Show every line of the records below that contains the word "column", copying each such line in full. Treat uppercase and lowercase letters as distinct when matching.

-----

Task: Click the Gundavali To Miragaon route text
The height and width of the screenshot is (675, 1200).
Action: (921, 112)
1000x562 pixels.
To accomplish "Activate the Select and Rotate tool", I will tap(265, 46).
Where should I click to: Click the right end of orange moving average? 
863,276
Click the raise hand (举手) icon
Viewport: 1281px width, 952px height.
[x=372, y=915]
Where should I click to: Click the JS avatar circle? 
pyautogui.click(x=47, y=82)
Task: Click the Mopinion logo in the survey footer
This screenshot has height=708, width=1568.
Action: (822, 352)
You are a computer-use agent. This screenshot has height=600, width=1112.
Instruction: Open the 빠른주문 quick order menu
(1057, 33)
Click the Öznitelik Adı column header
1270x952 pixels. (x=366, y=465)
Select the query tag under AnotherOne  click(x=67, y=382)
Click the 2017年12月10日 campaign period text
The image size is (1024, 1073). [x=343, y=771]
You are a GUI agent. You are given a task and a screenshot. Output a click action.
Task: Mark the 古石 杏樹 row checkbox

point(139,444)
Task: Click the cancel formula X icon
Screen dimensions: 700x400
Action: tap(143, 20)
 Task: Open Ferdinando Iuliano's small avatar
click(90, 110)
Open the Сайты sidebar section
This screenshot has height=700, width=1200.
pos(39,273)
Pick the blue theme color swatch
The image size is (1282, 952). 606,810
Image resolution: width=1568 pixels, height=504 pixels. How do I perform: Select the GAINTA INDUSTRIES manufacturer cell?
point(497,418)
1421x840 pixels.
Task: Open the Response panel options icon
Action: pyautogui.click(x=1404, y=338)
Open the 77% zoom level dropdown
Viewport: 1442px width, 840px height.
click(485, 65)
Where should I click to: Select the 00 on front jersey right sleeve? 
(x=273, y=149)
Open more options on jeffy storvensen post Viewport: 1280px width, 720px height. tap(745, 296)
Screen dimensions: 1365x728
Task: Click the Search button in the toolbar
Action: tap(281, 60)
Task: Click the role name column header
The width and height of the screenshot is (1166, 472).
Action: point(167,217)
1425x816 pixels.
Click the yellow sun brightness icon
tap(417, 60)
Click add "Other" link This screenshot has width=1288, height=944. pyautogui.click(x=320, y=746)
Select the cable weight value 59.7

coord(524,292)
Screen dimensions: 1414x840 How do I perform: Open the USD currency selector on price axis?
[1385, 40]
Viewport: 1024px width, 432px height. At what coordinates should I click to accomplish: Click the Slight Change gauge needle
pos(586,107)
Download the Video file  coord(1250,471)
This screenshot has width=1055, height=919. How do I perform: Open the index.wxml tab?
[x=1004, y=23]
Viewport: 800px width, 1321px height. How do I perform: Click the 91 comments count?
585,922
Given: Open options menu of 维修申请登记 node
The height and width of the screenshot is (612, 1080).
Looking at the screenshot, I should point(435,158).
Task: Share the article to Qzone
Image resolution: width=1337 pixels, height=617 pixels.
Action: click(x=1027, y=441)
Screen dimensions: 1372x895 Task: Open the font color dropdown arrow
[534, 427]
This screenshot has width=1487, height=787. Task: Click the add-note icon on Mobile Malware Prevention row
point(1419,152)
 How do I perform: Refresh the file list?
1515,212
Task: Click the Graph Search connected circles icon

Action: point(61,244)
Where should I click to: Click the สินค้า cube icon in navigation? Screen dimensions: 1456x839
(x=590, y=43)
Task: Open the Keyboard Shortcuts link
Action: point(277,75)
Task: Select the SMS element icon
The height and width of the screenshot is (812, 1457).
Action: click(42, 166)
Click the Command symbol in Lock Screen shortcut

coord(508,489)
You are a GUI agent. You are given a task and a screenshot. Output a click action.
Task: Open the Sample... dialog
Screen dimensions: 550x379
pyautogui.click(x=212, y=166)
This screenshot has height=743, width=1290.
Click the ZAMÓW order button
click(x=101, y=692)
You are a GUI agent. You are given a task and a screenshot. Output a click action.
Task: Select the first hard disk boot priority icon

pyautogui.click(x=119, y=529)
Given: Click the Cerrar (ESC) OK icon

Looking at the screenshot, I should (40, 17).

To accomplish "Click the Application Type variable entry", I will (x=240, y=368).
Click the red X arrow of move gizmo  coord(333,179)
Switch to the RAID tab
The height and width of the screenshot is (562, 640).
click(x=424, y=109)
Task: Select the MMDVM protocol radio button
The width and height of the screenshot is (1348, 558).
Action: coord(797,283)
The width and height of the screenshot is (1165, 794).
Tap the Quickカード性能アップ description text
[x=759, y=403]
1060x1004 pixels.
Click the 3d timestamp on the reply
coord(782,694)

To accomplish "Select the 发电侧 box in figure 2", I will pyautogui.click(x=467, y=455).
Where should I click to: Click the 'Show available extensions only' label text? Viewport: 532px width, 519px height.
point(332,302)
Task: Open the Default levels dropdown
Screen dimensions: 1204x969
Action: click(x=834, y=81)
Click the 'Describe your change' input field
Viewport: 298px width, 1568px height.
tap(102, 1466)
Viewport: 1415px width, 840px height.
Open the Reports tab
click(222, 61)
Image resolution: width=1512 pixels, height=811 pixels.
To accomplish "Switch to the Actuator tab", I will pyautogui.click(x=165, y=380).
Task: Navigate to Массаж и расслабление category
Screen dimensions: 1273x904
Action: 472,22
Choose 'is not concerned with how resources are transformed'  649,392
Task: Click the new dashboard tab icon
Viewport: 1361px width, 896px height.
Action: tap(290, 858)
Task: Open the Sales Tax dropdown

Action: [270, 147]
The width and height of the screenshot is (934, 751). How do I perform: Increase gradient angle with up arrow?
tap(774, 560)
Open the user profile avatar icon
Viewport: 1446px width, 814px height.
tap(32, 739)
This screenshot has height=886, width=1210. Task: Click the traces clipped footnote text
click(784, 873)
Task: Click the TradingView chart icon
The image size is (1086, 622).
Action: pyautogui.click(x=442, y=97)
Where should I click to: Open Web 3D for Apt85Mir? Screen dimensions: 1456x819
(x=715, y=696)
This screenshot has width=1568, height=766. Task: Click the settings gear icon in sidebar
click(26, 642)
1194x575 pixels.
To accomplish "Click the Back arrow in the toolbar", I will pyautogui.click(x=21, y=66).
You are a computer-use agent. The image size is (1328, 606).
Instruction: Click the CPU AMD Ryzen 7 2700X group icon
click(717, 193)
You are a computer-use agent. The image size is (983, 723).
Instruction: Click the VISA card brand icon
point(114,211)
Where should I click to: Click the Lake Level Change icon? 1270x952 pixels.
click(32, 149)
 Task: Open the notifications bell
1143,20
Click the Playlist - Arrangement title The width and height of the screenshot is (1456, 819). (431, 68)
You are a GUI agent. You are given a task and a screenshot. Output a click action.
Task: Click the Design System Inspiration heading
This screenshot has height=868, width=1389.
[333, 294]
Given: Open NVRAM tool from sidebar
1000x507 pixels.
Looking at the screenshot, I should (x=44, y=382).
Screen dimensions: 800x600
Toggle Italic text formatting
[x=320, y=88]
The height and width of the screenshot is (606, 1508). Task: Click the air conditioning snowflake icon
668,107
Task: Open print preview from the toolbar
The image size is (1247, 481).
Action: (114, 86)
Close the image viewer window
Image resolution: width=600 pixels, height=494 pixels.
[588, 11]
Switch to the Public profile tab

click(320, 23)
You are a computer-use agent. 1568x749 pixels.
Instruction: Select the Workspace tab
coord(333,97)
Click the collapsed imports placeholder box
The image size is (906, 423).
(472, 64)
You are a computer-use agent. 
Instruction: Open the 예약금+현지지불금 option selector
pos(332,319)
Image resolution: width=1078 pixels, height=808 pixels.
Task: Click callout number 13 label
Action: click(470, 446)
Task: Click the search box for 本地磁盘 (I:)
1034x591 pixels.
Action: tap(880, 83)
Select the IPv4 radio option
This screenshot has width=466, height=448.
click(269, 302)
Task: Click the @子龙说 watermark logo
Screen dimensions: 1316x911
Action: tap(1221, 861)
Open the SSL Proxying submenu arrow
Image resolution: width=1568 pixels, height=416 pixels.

-----

- **Response**
Click the Öznitelik Adı column header
Task: Click the role name column header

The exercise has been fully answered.